> _Stored data_:
--- START ---

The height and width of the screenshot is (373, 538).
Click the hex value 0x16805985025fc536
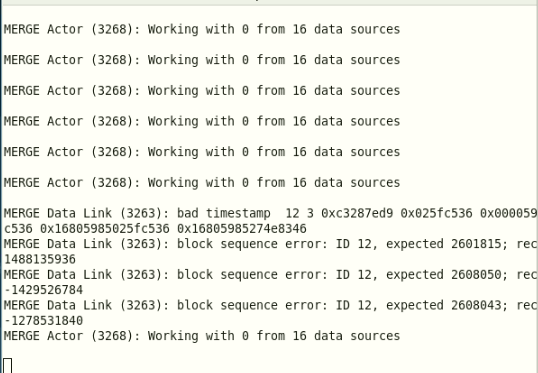(x=105, y=229)
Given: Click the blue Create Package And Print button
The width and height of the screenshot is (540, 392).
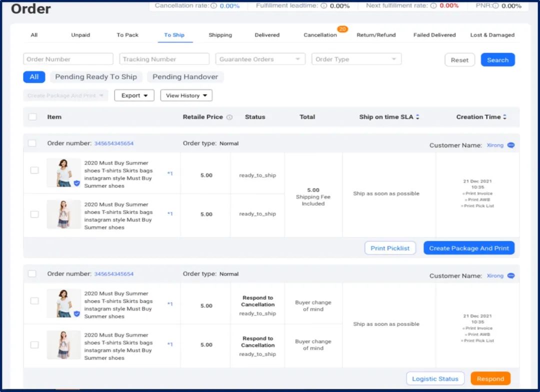Looking at the screenshot, I should point(469,249).
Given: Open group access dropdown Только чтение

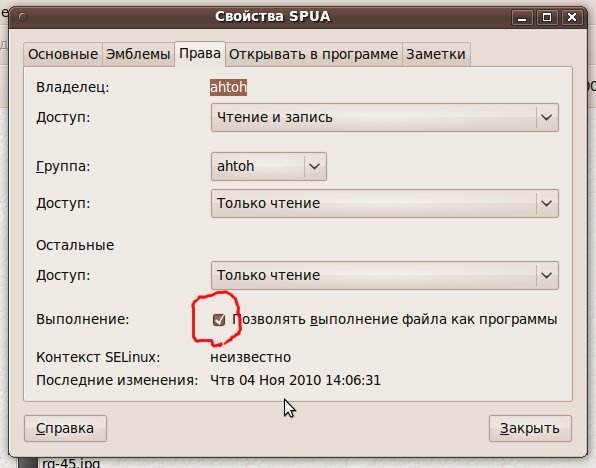Looking at the screenshot, I should tap(385, 203).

--- END ---

> _What to produce_:
The task calls for repeating each line above exactly while excluding the pictures.

> _Answer space_:
The height and width of the screenshot is (373, 538).
Click the hex value 0x16805985025fc536
(x=105, y=229)
Given: Click the blue Create Package And Print button
The width and height of the screenshot is (540, 392).
Looking at the screenshot, I should point(469,249).
Given: Open group access dropdown Только чтение

Looking at the screenshot, I should tap(385, 203).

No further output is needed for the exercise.